Arrange the lines from the one containing "Tap the final" down to the one containing "coord(133,187)" as a numbered list, leaving out blank lines.

[START OF Data extract]

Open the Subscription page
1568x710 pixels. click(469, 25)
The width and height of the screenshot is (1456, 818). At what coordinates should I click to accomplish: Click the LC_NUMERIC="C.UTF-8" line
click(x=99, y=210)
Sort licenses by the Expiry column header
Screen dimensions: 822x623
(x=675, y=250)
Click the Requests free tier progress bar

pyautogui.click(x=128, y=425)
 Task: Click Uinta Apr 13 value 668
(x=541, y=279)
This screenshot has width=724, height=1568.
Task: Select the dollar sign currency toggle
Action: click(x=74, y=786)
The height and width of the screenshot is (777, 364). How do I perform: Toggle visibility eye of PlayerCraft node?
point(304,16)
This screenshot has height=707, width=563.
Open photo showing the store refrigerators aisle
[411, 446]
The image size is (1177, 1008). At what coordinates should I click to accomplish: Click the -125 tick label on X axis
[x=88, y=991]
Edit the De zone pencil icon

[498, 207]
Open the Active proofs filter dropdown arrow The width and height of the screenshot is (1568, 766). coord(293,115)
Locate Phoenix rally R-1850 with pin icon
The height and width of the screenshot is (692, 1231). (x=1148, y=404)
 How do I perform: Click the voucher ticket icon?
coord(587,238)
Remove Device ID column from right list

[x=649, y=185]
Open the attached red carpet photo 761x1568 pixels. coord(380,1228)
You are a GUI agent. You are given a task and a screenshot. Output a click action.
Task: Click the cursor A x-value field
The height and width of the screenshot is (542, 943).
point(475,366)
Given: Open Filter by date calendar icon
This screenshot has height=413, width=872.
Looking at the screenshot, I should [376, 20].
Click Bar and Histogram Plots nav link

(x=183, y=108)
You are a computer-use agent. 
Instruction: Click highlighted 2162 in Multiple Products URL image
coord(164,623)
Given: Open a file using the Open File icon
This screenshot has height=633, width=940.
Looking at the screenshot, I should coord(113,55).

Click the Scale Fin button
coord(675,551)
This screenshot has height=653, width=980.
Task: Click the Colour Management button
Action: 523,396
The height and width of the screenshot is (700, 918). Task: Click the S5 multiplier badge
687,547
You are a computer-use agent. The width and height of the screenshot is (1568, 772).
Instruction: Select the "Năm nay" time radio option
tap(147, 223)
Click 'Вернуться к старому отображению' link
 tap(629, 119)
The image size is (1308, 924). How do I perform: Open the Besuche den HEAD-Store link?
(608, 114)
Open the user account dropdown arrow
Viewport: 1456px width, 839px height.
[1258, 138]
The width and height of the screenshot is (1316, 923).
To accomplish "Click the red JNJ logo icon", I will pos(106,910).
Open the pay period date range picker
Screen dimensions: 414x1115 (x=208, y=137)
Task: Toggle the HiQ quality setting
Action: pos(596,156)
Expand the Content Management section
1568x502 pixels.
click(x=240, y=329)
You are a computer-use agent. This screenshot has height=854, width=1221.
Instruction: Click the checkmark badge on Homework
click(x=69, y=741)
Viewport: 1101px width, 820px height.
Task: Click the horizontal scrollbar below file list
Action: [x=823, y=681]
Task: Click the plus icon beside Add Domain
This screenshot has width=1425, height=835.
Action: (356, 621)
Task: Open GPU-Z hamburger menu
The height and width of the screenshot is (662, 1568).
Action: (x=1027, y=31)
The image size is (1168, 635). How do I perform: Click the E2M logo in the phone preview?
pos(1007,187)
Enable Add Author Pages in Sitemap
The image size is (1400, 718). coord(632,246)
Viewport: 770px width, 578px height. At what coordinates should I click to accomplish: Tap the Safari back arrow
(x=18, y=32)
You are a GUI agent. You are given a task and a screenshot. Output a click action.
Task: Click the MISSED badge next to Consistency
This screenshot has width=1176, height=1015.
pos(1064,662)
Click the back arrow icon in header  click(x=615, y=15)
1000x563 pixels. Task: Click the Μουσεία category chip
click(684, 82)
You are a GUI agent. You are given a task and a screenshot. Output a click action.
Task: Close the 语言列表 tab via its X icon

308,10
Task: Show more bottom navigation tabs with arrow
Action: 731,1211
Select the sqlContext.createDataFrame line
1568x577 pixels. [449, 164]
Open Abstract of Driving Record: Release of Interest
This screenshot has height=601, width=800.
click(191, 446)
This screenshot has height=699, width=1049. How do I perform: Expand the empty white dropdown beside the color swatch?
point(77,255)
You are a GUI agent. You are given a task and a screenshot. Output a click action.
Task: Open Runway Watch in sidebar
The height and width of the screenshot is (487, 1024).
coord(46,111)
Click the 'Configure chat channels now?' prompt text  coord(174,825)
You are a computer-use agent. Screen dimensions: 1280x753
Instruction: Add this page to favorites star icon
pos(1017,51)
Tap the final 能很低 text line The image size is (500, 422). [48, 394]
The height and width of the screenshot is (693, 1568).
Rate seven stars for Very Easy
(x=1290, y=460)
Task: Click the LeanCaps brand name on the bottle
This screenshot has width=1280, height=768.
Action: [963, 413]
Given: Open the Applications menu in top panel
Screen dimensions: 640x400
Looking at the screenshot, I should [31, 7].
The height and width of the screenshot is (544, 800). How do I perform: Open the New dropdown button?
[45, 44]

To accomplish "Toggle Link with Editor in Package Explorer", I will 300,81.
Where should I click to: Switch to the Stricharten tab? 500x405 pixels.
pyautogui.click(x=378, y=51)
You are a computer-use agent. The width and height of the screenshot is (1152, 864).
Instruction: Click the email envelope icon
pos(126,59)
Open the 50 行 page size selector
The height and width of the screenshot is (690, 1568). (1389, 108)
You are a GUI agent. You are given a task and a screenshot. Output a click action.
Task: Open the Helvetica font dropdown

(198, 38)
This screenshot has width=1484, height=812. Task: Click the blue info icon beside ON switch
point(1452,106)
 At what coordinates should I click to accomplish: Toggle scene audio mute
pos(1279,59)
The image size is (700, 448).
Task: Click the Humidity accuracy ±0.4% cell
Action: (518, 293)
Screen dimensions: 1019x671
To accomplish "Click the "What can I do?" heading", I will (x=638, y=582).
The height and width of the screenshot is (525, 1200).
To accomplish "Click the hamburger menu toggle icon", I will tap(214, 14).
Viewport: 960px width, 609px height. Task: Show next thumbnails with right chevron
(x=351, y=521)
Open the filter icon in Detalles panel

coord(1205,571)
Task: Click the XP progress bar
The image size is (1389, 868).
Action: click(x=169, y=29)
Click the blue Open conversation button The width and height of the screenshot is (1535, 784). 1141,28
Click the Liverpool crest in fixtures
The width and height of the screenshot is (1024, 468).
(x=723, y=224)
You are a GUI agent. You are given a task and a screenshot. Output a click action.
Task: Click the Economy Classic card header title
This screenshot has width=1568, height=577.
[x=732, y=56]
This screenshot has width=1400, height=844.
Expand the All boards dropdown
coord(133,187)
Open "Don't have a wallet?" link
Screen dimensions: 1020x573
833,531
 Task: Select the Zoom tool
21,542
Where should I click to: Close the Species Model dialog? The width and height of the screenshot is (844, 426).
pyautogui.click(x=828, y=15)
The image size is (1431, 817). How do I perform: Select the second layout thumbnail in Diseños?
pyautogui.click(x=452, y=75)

[END OF Data extract]

Task solution:
1. Tap the final 能很低 text line The image size is (500, 422). [48, 394]
2. The height and width of the screenshot is (693, 1568).
3. Rate seven stars for Very Easy
4. (x=1290, y=460)
5. Task: Click the LeanCaps brand name on the bottle
6. This screenshot has width=1280, height=768.
7. Action: [963, 413]
8. Given: Open the Applications menu in top panel
9. Screen dimensions: 640x400
10. Looking at the screenshot, I should [31, 7].
11. The height and width of the screenshot is (544, 800). How do I perform: Open the New dropdown button?
12. [45, 44]
13. To accomplish "Toggle Link with Editor in Package Explorer", I will 300,81.
14. Where should I click to: Switch to the Stricharten tab? 500x405 pixels.
15. pyautogui.click(x=378, y=51)
16. You are a computer-use agent. The width and height of the screenshot is (1152, 864).
17. Instruction: Click the email envelope icon
18. pos(126,59)
19. Open the 50 行 page size selector
20. The height and width of the screenshot is (690, 1568). (1389, 108)
21. You are a GUI agent. You are given a task and a screenshot. Output a click action.
22. Task: Open the Helvetica font dropdown
23. (198, 38)
24. This screenshot has width=1484, height=812. Task: Click the blue info icon beside ON switch
25. point(1452,106)
26.  At what coordinates should I click to accomplish: Toggle scene audio mute
27. pos(1279,59)
28. The image size is (700, 448).
29. Task: Click the Humidity accuracy ±0.4% cell
30. Action: (518, 293)
31. Screen dimensions: 1019x671
32. To accomplish "Click the "What can I do?" heading", I will (x=638, y=582).
33. The height and width of the screenshot is (525, 1200).
34. To accomplish "Click the hamburger menu toggle icon", I will tap(214, 14).
35. Viewport: 960px width, 609px height. Task: Show next thumbnails with right chevron
36. (x=351, y=521)
37. Open the filter icon in Detalles panel
38. coord(1205,571)
39. Task: Click the XP progress bar
40. The image size is (1389, 868).
41. Action: click(x=169, y=29)
42. Click the blue Open conversation button The width and height of the screenshot is (1535, 784). 1141,28
43. Click the Liverpool crest in fixtures
44. The width and height of the screenshot is (1024, 468).
45. (x=723, y=224)
46. You are a GUI agent. You are given a task and a screenshot. Output a click action.
47. Task: Click the Economy Classic card header title
48. This screenshot has width=1568, height=577.
49. [x=732, y=56]
50. This screenshot has width=1400, height=844.
51. Expand the All boards dropdown
52. coord(133,187)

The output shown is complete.